Cincinnati researchers observe the birth of blood cells in mice; find surprising results

CINCINNATI, Ohio — The cells of the blood that carry oxygen throughout the circulatory system, and those that form our immune system may be different, but they all come from the same place: our bone marrow.

It’s well-known that the bone marrow generates new blood cells, but it’s a process no one has been able to observe in fine detail — until now. Researchers in Cincinnati recently found a way to peer into bones of mice and watch new blood cells being born and maturing, revealing important information that may one day help improve the treatment of various blood-borne disorders.

Depending on the specific cell type, the lifespan of a blood cell ranges anywhere from a few days to a few months. Platelets for example live eight to 10 days, eosinophils — a type of white blood cells — roughly three weeks, and the red blood cells that carry oxygen to the tissues of the body survive for around four months.

After they have completed their lifespan, blood cells are removed from the bloodstream by the spleen.

Meanwhile, deep inside the bones, an army of replacements are continuously being birthed and their fates determined, and a team of scientists led by experts at Cincinnati Children’s Hospital has found a way to watch it all happen inside a living mouse.

The scientists were able to count the different types of blood cells being formed inside the tiny bones of a mouse and pinpoint the strings and clusters of cells within the bone marrow that are responsible for producing specific types of blood cells.

Their research, published in March in the journal Nature, has added a new understanding of the anatomy of bone marrow was well as a new picture of how the skeleton responds to stresses such as infection or blood loss.

One big surprise? Not all bones respond the same way.

“Stunningly, we found that the response to hematopoietic insults varies across the skeleton. We speculate that certain bones have specialized to preferentially respond to some insults, and this will be the focus of future studies,” the authors stated.

The discovery that different cell types are formed at specific sites within the bone marrow raises new challenges and opportunities for diagnosing and treating a number of blood-related conditions, the authors said.

“For example, our data shows that biopsies that draw marrow from just one type of bone may not provide a full picture of how the blood production system has been affected by a disease or other insult,” said Daniel Lucas, one of the study’s authors and a researcher in the Division of Experimental Hematology and Cancer Biology at Cincinnati Children’s.

“Meanwhile, efforts to stimulate production of certain blood cell types may be dramatically improved by focusing on specific bone types.”

For example, the researchers found that blood loss triggered rapid red blood cell production in the sternum, tibia, vertebrae, and humerus -- but not in the skull. Blood loss also temporarily reduced the number of B cells, the white blood cells that produce antibodies, that are produced across the skeleton.

“These variations are important because until now, mouse studies of blood cell biology have depended almost entirely upon material collected from the femur and tibia,” Lucas says.

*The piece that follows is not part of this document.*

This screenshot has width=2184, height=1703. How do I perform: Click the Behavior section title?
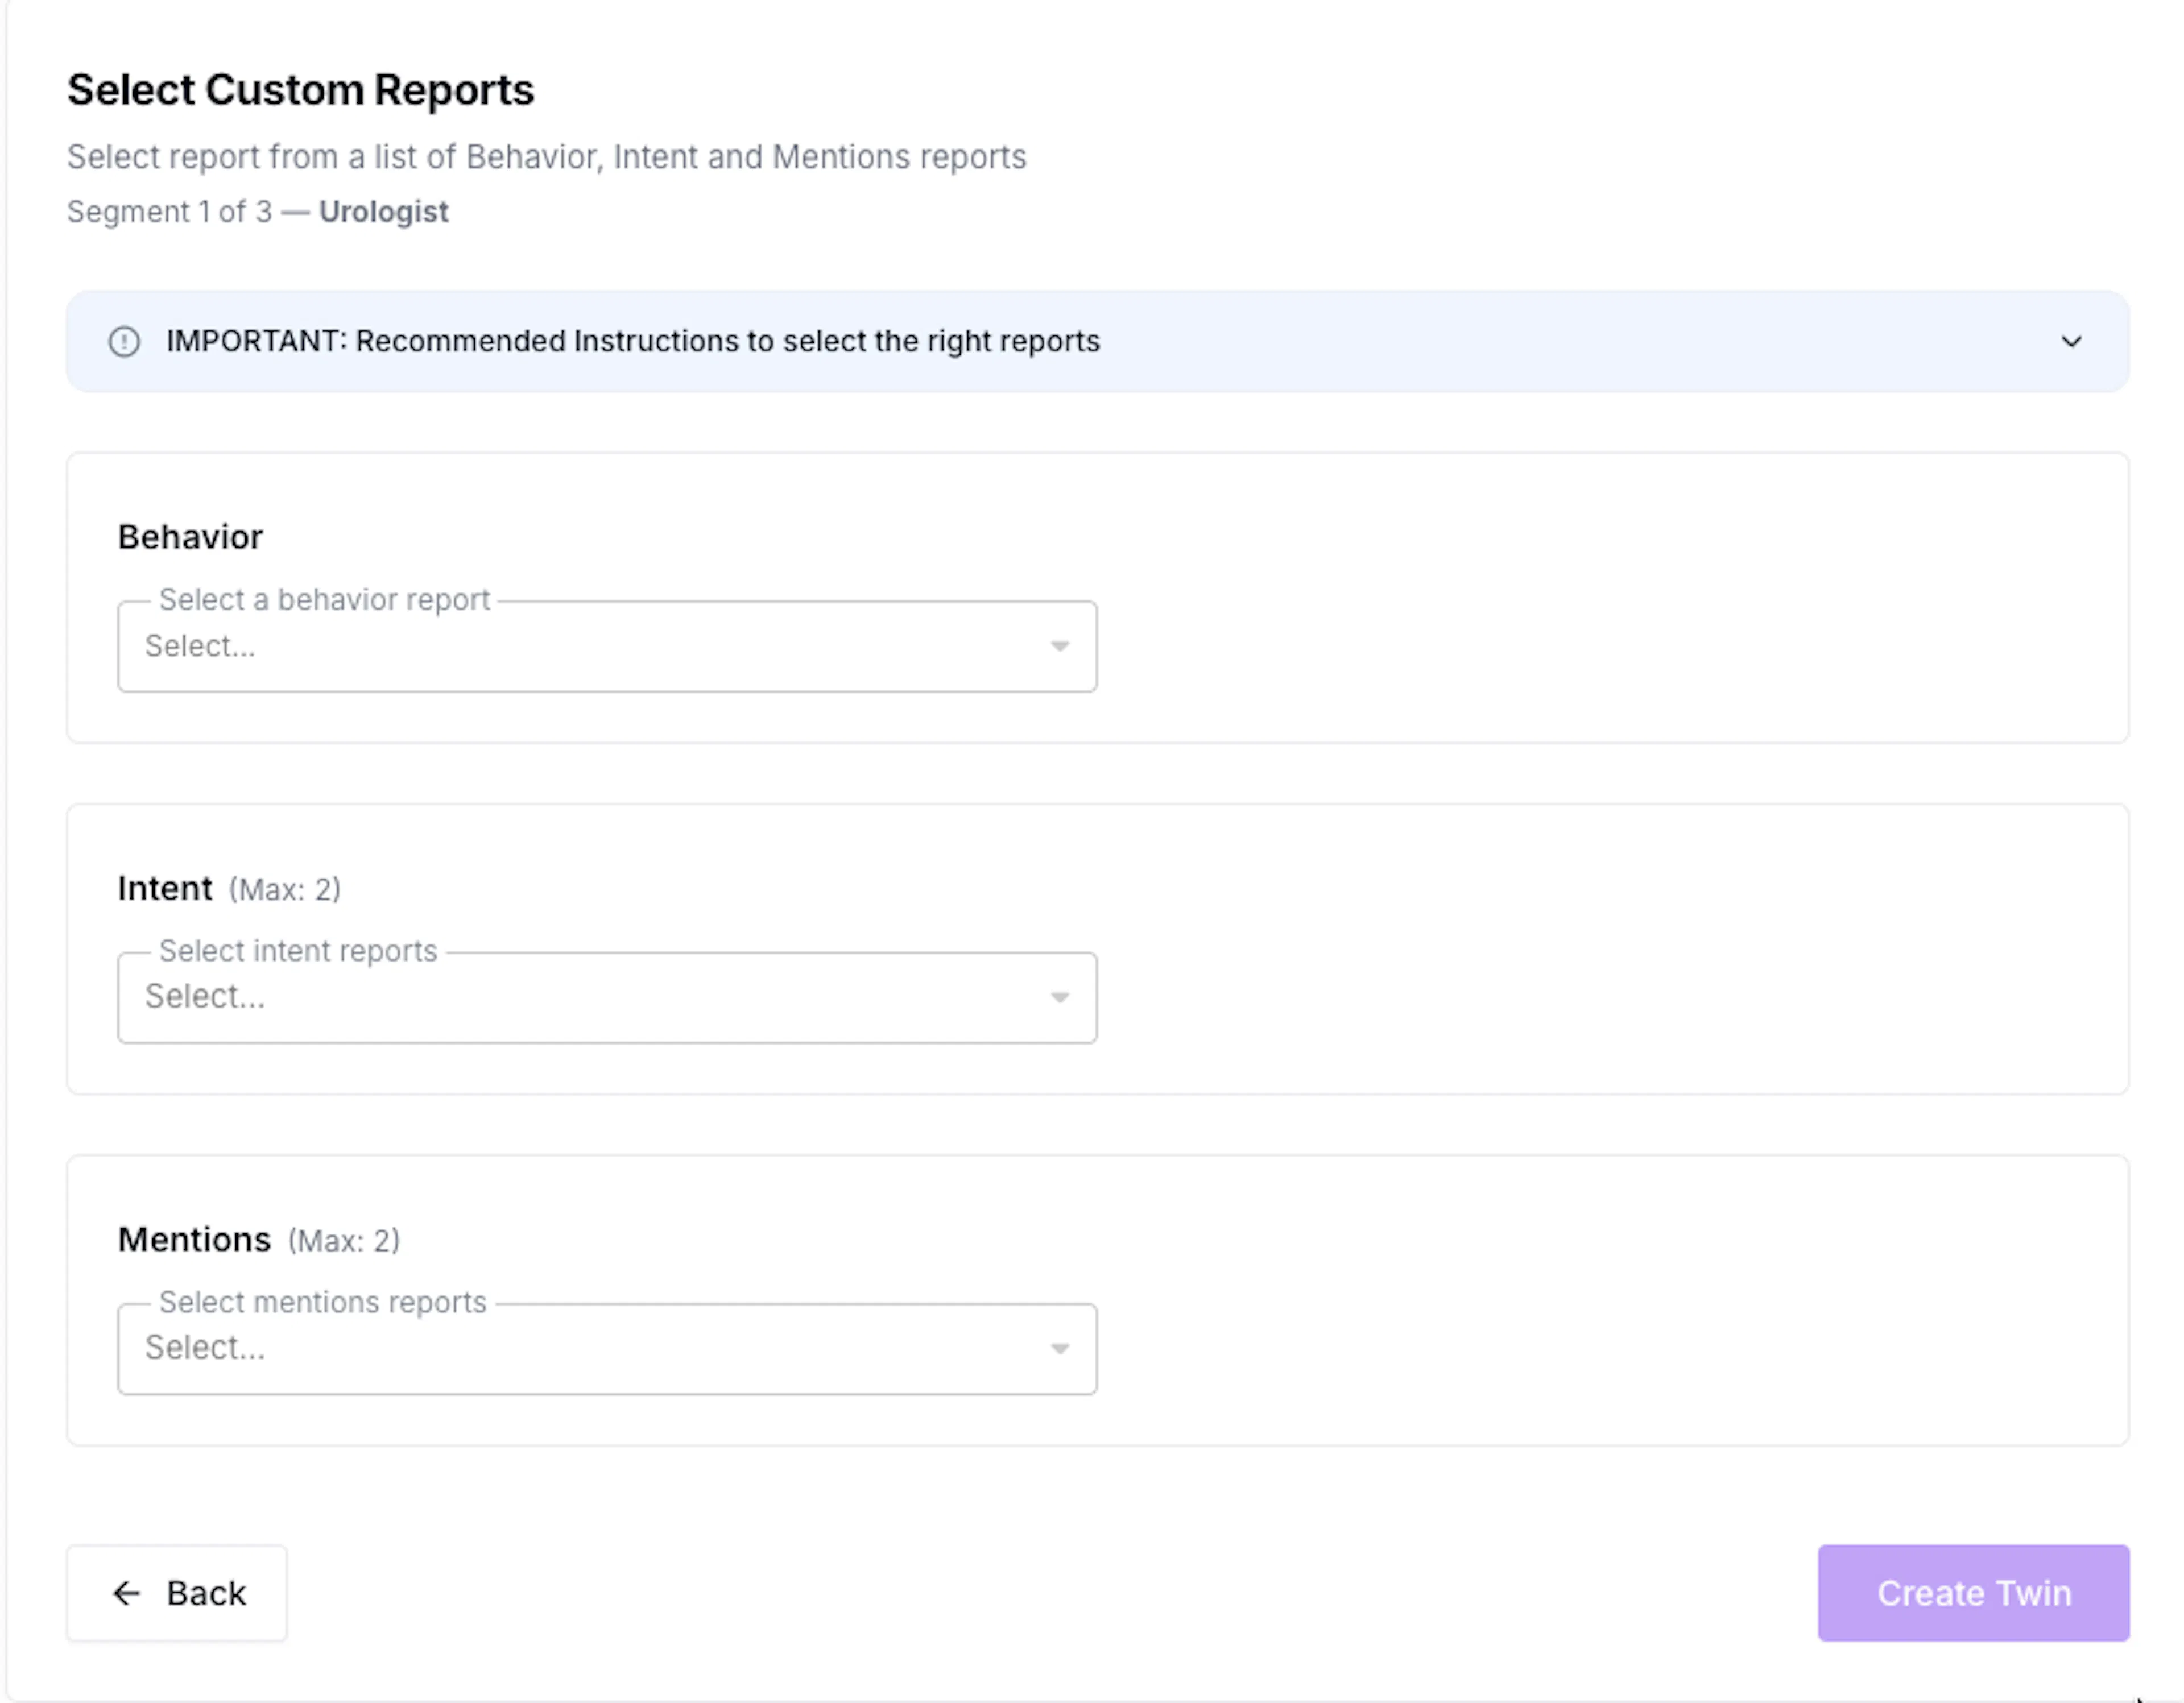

Researchers also observed how clusters of cells form within the marrow to act as blood cell production factories, and that the microenvironments that surround the new cells as they mature significantly influences which cell types they become — oxygen-carrying red blood cells versus infection-fighting white blood cells, for example.

Much more research will be needed to fully understand how different parts of the skeleton become specialized producers of specific blood components, said Lucas. Also, studies will be needed to confirm how much of the bone marrow stress response observed in mice also occurs in humans.

However, a better, more nuanced understanding of blood cell production may one day improve the effectiveness of treatments that support healthy blood cell production he said.

“It might even allow to build artificial bones capable of producing red blood cells for transfusion.”